▶ _Task description_:
Rewrite every line of the listing below as a JSON list of strings, one string per line, and leave out the blank lines.

▶ _Supplied data_:

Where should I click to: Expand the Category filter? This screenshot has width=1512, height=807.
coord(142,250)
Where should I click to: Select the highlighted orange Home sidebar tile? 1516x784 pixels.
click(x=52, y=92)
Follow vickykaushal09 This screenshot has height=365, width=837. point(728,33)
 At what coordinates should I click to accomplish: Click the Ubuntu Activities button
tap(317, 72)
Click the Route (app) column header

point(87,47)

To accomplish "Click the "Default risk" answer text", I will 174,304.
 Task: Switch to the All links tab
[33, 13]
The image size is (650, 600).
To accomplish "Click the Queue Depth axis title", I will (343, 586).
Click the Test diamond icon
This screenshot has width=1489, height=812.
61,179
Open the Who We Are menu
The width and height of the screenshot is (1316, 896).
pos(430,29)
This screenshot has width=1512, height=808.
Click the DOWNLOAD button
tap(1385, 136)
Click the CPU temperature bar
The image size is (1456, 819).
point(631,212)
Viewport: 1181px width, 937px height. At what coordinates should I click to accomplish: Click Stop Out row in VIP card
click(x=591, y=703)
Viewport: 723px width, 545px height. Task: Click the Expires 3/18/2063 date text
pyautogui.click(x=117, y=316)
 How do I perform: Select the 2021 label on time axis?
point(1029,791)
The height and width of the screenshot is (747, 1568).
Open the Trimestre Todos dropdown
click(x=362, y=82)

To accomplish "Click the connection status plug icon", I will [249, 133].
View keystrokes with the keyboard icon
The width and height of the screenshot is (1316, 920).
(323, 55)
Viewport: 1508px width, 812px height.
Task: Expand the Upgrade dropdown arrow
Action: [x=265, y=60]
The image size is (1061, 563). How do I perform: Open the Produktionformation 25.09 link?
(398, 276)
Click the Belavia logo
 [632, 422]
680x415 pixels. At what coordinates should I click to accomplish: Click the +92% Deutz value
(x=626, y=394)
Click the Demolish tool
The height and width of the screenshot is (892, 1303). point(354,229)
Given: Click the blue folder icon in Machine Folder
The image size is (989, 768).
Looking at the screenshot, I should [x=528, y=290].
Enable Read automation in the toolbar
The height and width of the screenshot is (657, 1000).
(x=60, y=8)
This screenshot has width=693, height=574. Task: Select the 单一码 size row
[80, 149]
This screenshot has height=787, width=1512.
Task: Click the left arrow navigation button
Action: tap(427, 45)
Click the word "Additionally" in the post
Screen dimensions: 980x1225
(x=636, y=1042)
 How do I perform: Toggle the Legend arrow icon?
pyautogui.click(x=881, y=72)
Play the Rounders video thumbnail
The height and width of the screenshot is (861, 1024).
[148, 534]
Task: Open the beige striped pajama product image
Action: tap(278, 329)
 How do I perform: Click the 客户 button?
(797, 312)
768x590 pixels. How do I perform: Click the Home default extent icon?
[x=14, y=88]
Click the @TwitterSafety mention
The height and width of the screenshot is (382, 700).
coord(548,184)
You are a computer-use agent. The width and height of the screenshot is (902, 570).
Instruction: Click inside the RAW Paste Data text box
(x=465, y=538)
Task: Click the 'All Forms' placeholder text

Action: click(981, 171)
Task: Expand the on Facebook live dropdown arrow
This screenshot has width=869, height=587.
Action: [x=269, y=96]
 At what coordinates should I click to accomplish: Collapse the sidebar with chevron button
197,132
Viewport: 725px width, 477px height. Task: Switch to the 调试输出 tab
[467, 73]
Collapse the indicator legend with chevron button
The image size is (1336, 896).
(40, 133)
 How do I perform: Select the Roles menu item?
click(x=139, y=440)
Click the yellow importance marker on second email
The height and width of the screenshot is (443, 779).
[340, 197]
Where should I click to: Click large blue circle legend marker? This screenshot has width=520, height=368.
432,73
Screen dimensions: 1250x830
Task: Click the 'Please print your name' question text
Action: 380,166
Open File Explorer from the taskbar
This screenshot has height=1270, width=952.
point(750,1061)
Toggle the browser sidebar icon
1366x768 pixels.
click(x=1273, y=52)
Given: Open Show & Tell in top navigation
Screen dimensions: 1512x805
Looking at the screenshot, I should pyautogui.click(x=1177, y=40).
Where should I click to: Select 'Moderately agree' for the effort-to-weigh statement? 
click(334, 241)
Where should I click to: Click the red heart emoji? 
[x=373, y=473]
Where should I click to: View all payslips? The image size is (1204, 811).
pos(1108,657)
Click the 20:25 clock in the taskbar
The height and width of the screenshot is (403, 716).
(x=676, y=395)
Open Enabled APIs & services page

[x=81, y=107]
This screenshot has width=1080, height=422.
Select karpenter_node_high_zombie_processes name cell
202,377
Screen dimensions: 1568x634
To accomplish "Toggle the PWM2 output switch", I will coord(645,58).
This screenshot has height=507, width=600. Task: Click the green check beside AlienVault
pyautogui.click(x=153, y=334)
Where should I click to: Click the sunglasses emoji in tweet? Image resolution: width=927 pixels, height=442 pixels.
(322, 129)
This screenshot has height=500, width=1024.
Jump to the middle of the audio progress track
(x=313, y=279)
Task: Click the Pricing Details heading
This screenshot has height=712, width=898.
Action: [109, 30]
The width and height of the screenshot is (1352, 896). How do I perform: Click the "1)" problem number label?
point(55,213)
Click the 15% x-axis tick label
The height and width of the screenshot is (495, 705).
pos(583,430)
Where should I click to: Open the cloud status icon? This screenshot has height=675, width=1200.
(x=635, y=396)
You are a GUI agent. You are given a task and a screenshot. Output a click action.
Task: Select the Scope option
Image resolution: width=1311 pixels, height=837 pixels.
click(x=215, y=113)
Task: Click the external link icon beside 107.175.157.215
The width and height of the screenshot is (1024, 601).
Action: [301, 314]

▶ _Exercise answer_:
[
  "Where should I click to: Expand the Category filter? This screenshot has width=1512, height=807.",
  "coord(142,250)",
  "Where should I click to: Select the highlighted orange Home sidebar tile? 1516x784 pixels.",
  "click(x=52, y=92)",
  "Follow vickykaushal09 This screenshot has height=365, width=837. point(728,33)",
  " At what coordinates should I click to accomplish: Click the Ubuntu Activities button",
  "tap(317, 72)",
  "Click the Route (app) column header",
  "point(87,47)",
  "To accomplish \"Click the \"Default risk\" answer text\", I will 174,304.",
  " Task: Switch to the All links tab",
  "[33, 13]",
  "The image size is (650, 600).",
  "To accomplish \"Click the Queue Depth axis title\", I will (343, 586).",
  "Click the Test diamond icon",
  "This screenshot has width=1489, height=812.",
  "61,179",
  "Open the Who We Are menu",
  "The width and height of the screenshot is (1316, 896).",
  "pos(430,29)",
  "This screenshot has width=1512, height=808.",
  "Click the DOWNLOAD button",
  "tap(1385, 136)",
  "Click the CPU temperature bar",
  "The image size is (1456, 819).",
  "point(631,212)",
  "Viewport: 1181px width, 937px height. At what coordinates should I click to accomplish: Click Stop Out row in VIP card",
  "click(x=591, y=703)",
  "Viewport: 723px width, 545px height. Task: Click the Expires 3/18/2063 date text",
  "pyautogui.click(x=117, y=316)",
  " How do I perform: Select the 2021 label on time axis?",
  "point(1029,791)",
  "The height and width of the screenshot is (747, 1568).",
  "Open the Trimestre Todos dropdown",
  "click(x=362, y=82)",
  "To accomplish \"Click the connection status plug icon\", I will [249, 133].",
  "View keystrokes with the keyboard icon",
  "The width and height of the screenshot is (1316, 920).",
  "(323, 55)",
  "Viewport: 1508px width, 812px height.",
  "Task: Expand the Upgrade dropdown arrow",
  "Action: [x=265, y=60]",
  "The image size is (1061, 563). How do I perform: Open the Produktionformation 25.09 link?",
  "(398, 276)",
  "Click the Belavia logo",
  " [632, 422]",
  "680x415 pixels. At what coordinates should I click to accomplish: Click the +92% Deutz value",
  "(x=626, y=394)",
  "Click the Demolish tool",
  "The height and width of the screenshot is (892, 1303). point(354,229)",
  "Given: Click the blue folder icon in Machine Folder",
  "The image size is (989, 768).",
  "Looking at the screenshot, I should [x=528, y=290].",
  "Enable Read automation in the toolbar",
  "The height and width of the screenshot is (657, 1000).",
  "(x=60, y=8)",
  "This screenshot has width=693, height=574. Task: Select the 单一码 size row",
  "[80, 149]",
  "This screenshot has height=787, width=1512.",
  "Task: Click the left arrow navigation button",
  "Action: tap(427, 45)",
  "Click the word \"Additionally\" in the post",
  "Screen dimensions: 980x1225",
  "(x=636, y=1042)",
  " How do I perform: Toggle the Legend arrow icon?",
  "pyautogui.click(x=881, y=72)",
  "Play the Rounders video thumbnail",
  "The height and width of the screenshot is (861, 1024).",
  "[148, 534]",
  "Task: Open the beige striped pajama product image",
  "Action: tap(278, 329)",
  " How do I perform: Click the 客户 button?",
  "(797, 312)",
  "768x590 pixels. How do I perform: Click the Home default extent icon?",
  "[x=14, y=88]",
  "Click the @TwitterSafety mention",
  "The height and width of the screenshot is (382, 700).",
  "coord(548,184)",
  "You are a computer-use agent. The width and height of the screenshot is (902, 570).",
  "Instruction: Click inside the RAW Paste Data text box",
  "(x=465, y=538)",
  "Task: Click the 'All Forms' placeholder text",
  "Action: click(981, 171)",
  "Task: Expand the on Facebook live dropdown arrow",
  "This screenshot has width=869, height=587.",
  "Action: [x=269, y=96]",
  " At what coordinates should I click to accomplish: Collapse the sidebar with chevron button",
  "197,132",
  "Viewport: 725px width, 477px height. Task: Switch to the 调试输出 tab",
  "[467, 73]",
  "Collapse the indicator legend with chevron button",
  "The image size is (1336, 896).",
  "(40, 133)",
  " How do I perform: Select the Roles menu item?",
  "click(x=139, y=440)",
  "Click the yellow importance marker on second email",
  "The height and width of the screenshot is (443, 779).",
  "[340, 197]",
  "Where should I click to: Click large blue circle legend marker? This screenshot has width=520, height=368.",
  "432,73",
  "Screen dimensions: 1250x830",
  "Task: Click the 'Please print your name' question text",
  "Action: 380,166",
  "Open File Explorer from the taskbar",
  "This screenshot has height=1270, width=952.",
  "point(750,1061)",
  "Toggle the browser sidebar icon",
  "1366x768 pixels.",
  "click(x=1273, y=52)",
  "Given: Open Show & Tell in top navigation",
  "Screen dimensions: 1512x805",
  "Looking at the screenshot, I should pyautogui.click(x=1177, y=40).",
  "Where should I click to: Select 'Moderately agree' for the effort-to-weigh statement? ",
  "click(334, 241)",
  "Where should I click to: Click the red heart emoji? ",
  "[x=373, y=473]",
  "Where should I click to: View all payslips? The image size is (1204, 811).",
  "pos(1108,657)",
  "Click the 20:25 clock in the taskbar",
  "The height and width of the screenshot is (403, 716).",
  "(x=676, y=395)",
  "Open Enabled APIs & services page",
  "[x=81, y=107]",
  "This screenshot has width=1080, height=422.",
  "Select karpenter_node_high_zombie_processes name cell",
  "202,377",
  "Screen dimensions: 1568x634",
  "To accomplish \"Toggle the PWM2 output switch\", I will coord(645,58).",
  "This screenshot has height=507, width=600. Task: Click the green check beside AlienVault",
  "pyautogui.click(x=153, y=334)",
  "Where should I click to: Click the sunglasses emoji in tweet? Image resolution: width=927 pixels, height=442 pixels.",
  "(322, 129)",
  "This screenshot has height=500, width=1024.",
  "Jump to the middle of the audio progress track",
  "(x=313, y=279)",
  "Task: Click the Pricing Details heading",
  "This screenshot has height=712, width=898.",
  "Action: [109, 30]",
  "The width and height of the screenshot is (1352, 896). How do I perform: Click the \"1)\" problem number label?",
  "point(55,213)",
  "Click the 15% x-axis tick label",
  "The height and width of the screenshot is (495, 705).",
  "pos(583,430)",
  "Where should I click to: Open the cloud status icon? This screenshot has height=675, width=1200.",
  "(x=635, y=396)",
  "You are a GUI agent. You are given a task and a screenshot. Output a click action.",
  "Task: Select the Scope option",
  "Image resolution: width=1311 pixels, height=837 pixels.",
  "click(x=215, y=113)",
  "Task: Click the external link icon beside 107.175.157.215",
  "The width and height of the screenshot is (1024, 601).",
  "Action: [301, 314]"
]